--- Begin Material supplied ---

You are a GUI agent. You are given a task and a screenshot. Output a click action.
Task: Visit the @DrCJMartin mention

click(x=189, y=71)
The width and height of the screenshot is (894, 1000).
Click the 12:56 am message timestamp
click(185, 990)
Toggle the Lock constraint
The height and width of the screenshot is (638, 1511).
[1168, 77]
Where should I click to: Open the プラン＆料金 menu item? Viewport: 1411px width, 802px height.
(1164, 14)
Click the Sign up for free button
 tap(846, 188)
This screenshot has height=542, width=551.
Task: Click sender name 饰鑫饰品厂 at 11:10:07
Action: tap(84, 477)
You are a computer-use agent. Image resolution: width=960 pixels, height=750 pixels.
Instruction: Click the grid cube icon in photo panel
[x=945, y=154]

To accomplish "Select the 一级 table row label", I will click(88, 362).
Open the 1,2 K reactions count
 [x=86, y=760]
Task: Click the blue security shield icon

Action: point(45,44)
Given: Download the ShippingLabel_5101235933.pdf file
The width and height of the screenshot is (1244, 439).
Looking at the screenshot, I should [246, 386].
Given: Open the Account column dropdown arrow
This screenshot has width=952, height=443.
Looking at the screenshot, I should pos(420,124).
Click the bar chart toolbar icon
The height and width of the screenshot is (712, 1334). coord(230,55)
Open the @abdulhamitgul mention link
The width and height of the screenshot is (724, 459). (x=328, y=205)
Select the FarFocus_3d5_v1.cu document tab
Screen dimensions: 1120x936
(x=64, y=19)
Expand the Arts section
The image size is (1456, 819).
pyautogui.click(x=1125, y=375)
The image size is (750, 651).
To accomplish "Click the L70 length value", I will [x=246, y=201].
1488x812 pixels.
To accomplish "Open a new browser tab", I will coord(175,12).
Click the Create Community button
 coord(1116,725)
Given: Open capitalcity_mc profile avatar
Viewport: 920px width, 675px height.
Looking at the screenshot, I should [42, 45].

--- End Material supplied ---

• Exercise task: Reproduce all of the entries above, swapping every "Open" for "Access" and changing nothing else.

• Exercise response:
You are a GUI agent. You are given a task and a screenshot. Output a click action.
Task: Visit the @DrCJMartin mention

click(x=189, y=71)
The width and height of the screenshot is (894, 1000).
Click the 12:56 am message timestamp
click(185, 990)
Toggle the Lock constraint
The height and width of the screenshot is (638, 1511).
[1168, 77]
Where should I click to: Access the プラン＆料金 menu item? Viewport: 1411px width, 802px height.
(1164, 14)
Click the Sign up for free button
 tap(846, 188)
This screenshot has height=542, width=551.
Task: Click sender name 饰鑫饰品厂 at 11:10:07
Action: tap(84, 477)
You are a computer-use agent. Image resolution: width=960 pixels, height=750 pixels.
Instruction: Click the grid cube icon in photo panel
[x=945, y=154]

To accomplish "Select the 一级 table row label", I will click(88, 362).
Access the 1,2 K reactions count
 [x=86, y=760]
Task: Click the blue security shield icon

Action: point(45,44)
Given: Download the ShippingLabel_5101235933.pdf file
The width and height of the screenshot is (1244, 439).
Looking at the screenshot, I should [246, 386].
Given: Access the Account column dropdown arrow
This screenshot has width=952, height=443.
Looking at the screenshot, I should pos(420,124).
Click the bar chart toolbar icon
The height and width of the screenshot is (712, 1334). coord(230,55)
Access the @abdulhamitgul mention link
The width and height of the screenshot is (724, 459). (x=328, y=205)
Select the FarFocus_3d5_v1.cu document tab
Screen dimensions: 1120x936
(x=64, y=19)
Expand the Arts section
The image size is (1456, 819).
pyautogui.click(x=1125, y=375)
The image size is (750, 651).
To accomplish "Click the L70 length value", I will [x=246, y=201].
1488x812 pixels.
To accomplish "Access a new browser tab", I will coord(175,12).
Click the Create Community button
 coord(1116,725)
Given: Access capitalcity_mc profile avatar
Viewport: 920px width, 675px height.
Looking at the screenshot, I should [42, 45].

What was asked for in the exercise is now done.